Saved entries:
============================================================

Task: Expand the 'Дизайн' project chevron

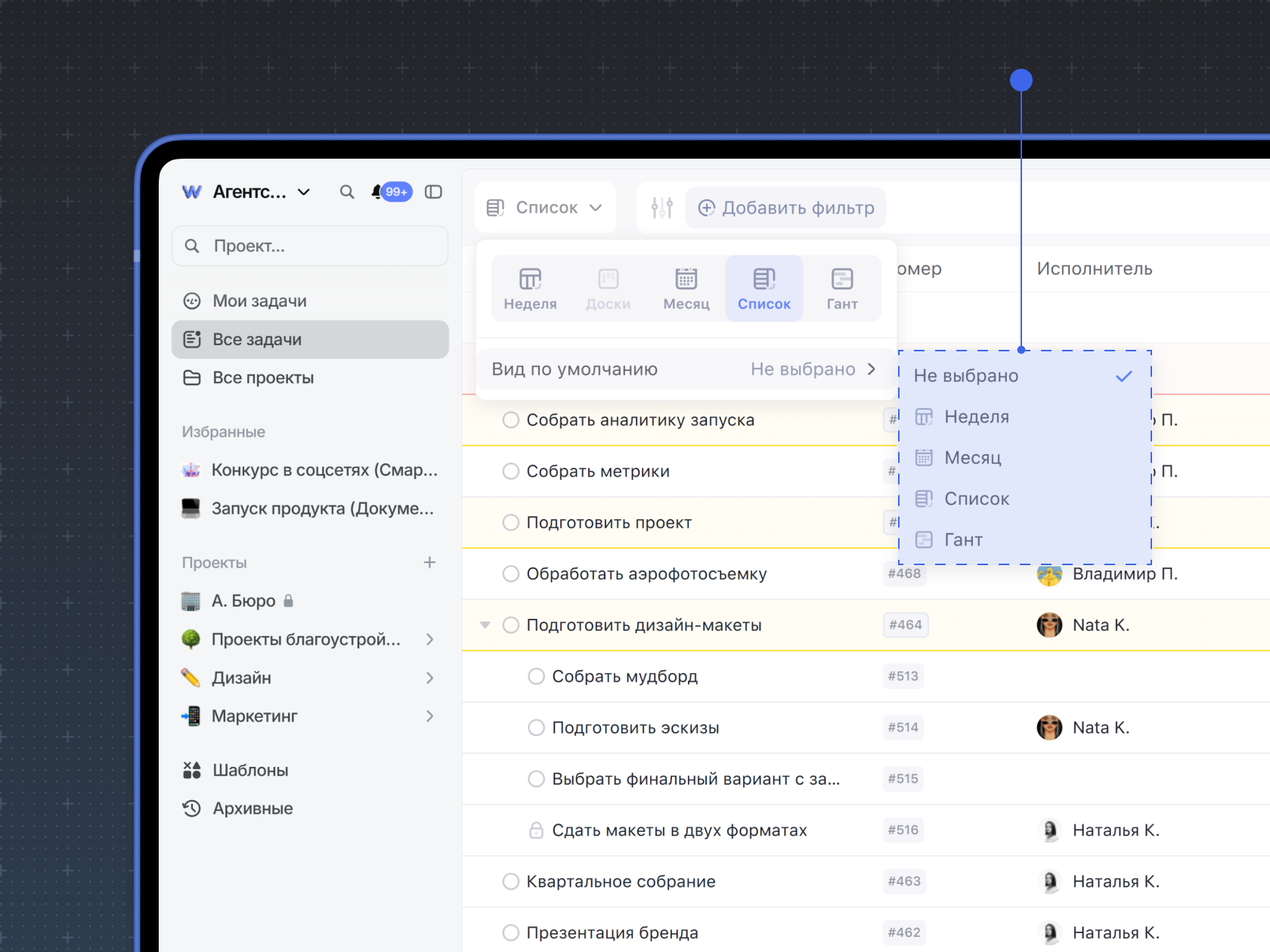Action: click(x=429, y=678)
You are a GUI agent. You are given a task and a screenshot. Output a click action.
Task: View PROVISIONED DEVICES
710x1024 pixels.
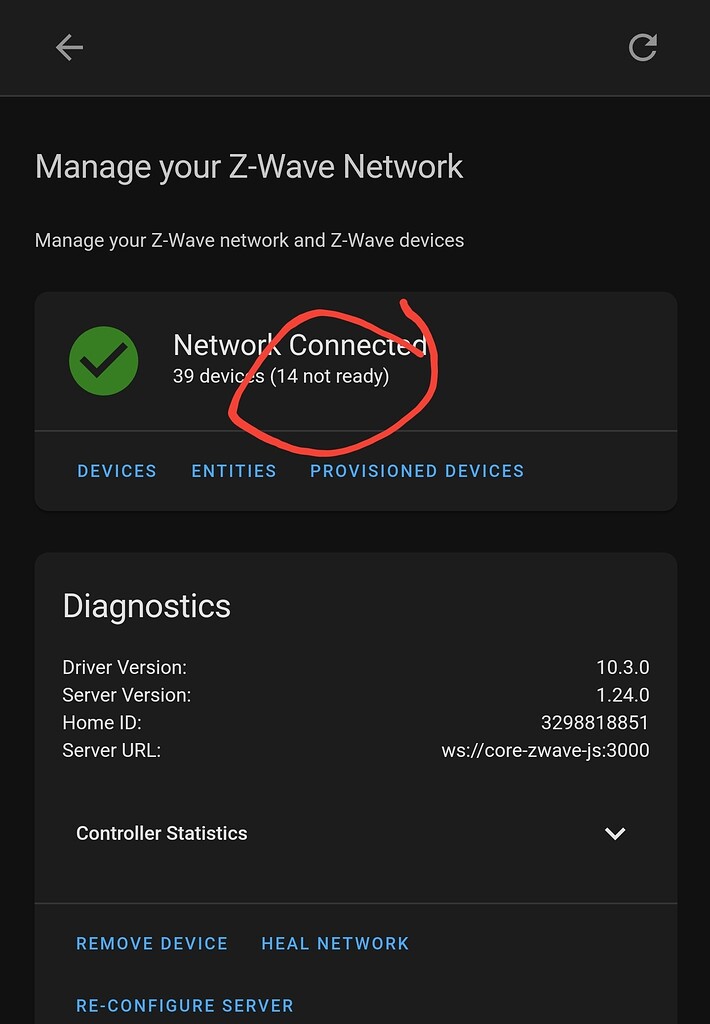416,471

============================================================

__TASK REQUIREMENTS__.
Exactly the lines from the one with "You are a GUI" through the end of the entries above must be written out, and no pictures may be included.

__RESULT FOR THIS EXERCISE__.
You are a GUI agent. You are given a task and a screenshot. Output a click action.
Task: View PROVISIONED DEVICES
710x1024 pixels.
416,471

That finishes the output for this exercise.